Paris police use pepper spray against seated climate change protesters

By Will Morrow
2 July 2019

In the latest act of police violence in France, dozens of riot officers surrounded a group of peaceful climate change protesters sitting on and blocking a road in Paris on Friday, dousing them in pepper spray and assaulting them.

The police attack occurred on the Pont Sully, which crosses the Seine River. A group of around 50 protesters were sitting on the bridge and blocking traffic. As the police began dousing them in pepper spray, they raised their hands above their heads and shouted “nonviolent.” The police then charged the group with shields raised and began dragging them away. Videos of the event show the police using pepper spray against those who come to pour water on protesters who have already been sprayed.

Paris police pepper spraying peaceful protesters. Begins at 7:53.

For the next 10 minutes, the police stroll around the group, spraying into their faces from 20 centimeters away and ripping protective goggles off them, as dozens of onlookers stand and film with their phones.

The scene in Paris, videos of which have been shared thousands of times and triggered an outcry on social media, recalls the police’s pepper spraying of University of California Davis students protesting social inequality and tuition fee increases in November 2011.

It occurs amid the Macron administration’s massive mobilization of riot police over the past six months to violently repress “yellow vest” protesters opposing social inequality, austerity and the slashing of taxes for the super-rich.

Police pepper spray protesters

More than 12,000 people have been arrested, and police have used tear gas, rubber bullets, baton charges and attack dogs, while Macron has deployed the military to the streets and leading French officials have called for the use of live ammunition to “put an end” to the protests.

Twenty-three protesters have lost the use of an eye after being shot by police rubber bullets, five have lost a hand from stun grenades, and one protester has lost a testicle.

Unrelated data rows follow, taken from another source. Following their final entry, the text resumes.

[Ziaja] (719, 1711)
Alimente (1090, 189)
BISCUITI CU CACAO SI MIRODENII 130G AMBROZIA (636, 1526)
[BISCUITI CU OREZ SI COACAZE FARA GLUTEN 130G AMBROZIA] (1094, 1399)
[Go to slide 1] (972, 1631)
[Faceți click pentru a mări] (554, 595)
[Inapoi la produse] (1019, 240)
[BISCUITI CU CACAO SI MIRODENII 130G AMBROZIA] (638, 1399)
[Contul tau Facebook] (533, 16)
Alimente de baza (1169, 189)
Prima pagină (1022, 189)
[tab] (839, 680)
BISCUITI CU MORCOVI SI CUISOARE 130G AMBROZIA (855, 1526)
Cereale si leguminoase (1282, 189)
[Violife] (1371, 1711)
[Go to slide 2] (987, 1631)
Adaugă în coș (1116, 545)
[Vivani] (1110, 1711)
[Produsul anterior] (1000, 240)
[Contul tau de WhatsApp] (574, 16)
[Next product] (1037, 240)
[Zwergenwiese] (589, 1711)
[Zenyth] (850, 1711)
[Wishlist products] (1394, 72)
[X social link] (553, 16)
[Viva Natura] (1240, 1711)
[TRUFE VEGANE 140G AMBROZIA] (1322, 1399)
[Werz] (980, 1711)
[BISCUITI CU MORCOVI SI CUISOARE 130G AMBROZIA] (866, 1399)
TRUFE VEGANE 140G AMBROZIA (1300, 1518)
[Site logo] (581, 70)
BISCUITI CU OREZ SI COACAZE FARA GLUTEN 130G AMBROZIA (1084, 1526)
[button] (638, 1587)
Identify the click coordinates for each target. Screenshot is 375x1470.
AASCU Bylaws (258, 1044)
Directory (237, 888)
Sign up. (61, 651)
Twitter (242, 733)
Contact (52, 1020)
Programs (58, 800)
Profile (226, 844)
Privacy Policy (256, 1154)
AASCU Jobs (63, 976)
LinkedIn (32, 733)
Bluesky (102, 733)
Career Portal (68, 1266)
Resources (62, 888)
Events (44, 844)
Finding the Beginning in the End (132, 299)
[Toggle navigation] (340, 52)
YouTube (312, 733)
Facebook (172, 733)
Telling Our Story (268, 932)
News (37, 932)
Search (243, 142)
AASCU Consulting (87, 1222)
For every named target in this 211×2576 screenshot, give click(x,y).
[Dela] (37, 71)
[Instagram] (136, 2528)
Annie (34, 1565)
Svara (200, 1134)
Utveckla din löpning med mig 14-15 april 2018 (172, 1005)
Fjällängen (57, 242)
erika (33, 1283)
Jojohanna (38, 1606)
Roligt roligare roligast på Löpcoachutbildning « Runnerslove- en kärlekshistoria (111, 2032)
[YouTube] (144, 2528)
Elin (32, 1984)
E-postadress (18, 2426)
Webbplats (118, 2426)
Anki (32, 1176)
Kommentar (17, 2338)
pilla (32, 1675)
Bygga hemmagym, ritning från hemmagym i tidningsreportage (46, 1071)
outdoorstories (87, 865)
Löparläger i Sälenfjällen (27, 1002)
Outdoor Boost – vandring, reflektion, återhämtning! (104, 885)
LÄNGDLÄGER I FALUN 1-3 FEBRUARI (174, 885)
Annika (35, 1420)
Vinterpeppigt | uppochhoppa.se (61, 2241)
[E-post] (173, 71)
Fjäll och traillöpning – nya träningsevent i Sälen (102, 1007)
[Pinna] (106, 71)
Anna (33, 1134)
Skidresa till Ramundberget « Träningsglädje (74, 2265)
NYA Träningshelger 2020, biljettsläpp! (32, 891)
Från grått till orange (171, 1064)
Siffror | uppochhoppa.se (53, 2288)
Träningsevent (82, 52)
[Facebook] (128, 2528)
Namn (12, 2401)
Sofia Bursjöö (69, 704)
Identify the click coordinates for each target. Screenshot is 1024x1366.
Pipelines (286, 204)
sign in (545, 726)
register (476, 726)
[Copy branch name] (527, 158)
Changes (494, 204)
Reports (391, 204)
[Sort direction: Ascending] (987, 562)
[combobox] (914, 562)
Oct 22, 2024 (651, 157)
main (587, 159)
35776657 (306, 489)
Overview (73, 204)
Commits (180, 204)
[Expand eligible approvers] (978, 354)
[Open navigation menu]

Zineb Redouane, an 80-year-old retiree from Marseille, was killed by police on December 1, 2018, after she was hit in the face by a police stun grenade while closing the blinds of her apartment.

Not a single police officer has been criminally charged.

Macron’s minister of ecological transition and solidarity, Francois de Rugy, the former Green deputy who stood for the Socialist Party presidential primaries in 2016 and moved with Macron to form La Republique en Marche in 2017, defended the police assault in Paris on Friday. He told BFM-TV: “These are very radical militants with supposedly nonviolent but completely paralyzing methods. The riot police had to be mobilized to take them one by one. It finished with gas aimed at making them leave.”

Saturday demonstration in Nantes against disappearance of Steve Carico, feared drowned after police assault

The police assault took place the day before a march of 1,000 young people against police violence in Nantes, the sixth-largest city, located in the far west of the country. The protesters demanded justice for Steve Caniço, a 24-year-old animator who disappeared and is feared to have drowned in the Loire river on June 21, due to a police crackdown on a techno music festival that night. The demonstrators carried a banner reading “Where is Steve?”

The police claim they launched the assault on the festival because the music went on for half an hour past the authorized ending time of 4:00 a.m.

In response to late music, they entered the festival grounds with attack dogs and riot shields and shot tear gas. Fourteen people jumped into the Loire River to escape, including Steve Caniço, who has not been seen since.

The massive escalation of police violence in France is part of a shift to the right and the building up of police states by capitalist governments throughout Europe and internationally. It is a response to the massive growth of social inequality, and an initial growth of strikes and demonstrations by workers and young people seeking to oppose environmental destruction, social inequality, militarism and capitalist oppression. The ruling class is responding to the first signs of popular opposition with the development of a police state and the elevation of fascist and far-right political forces.

The climate protest attacked by police in Paris on Friday was organized by Extinction Rebellion. The group organized protests in the UK this year that were met with a brutal crackdown. In the course of two weeks of protests in April, more than 10,000 police were deployed and arrested 1,130 people. The London police are pressing to charge every one of the people arrested in the protests.

Extinction Rebellion was founded in May 2018 in the UK and launched with an open letter in October by a group of environmentalists. The letter was supported by academics and capitalist politicians from across Europe, including from the UK Labour Party and the Greens, and the group has received largely favorable coverage in the corporate media in France.

The actions of Extinction Rebellion consist of “civil disobedience” campaigns, which are directed toward forcing the government and corporations to “listen” and take action to address global warming. The perspective promoted by the organization, of reforming the capitalist profit system, was epitomized by a protest staged a week earlier at an advertising industry festival in the French Riviera city of Cannes, appealing to corporate executives to focus on the climate crisis.

Addressing the crisis of climate change, however, requires a fundamentally different political perspective, directed at overturning the source of global warming and social inequality, the capitalist profit system, through a revolutionary struggle by the working class and the ending the subordination of society to the interests of a tiny capitalist elite.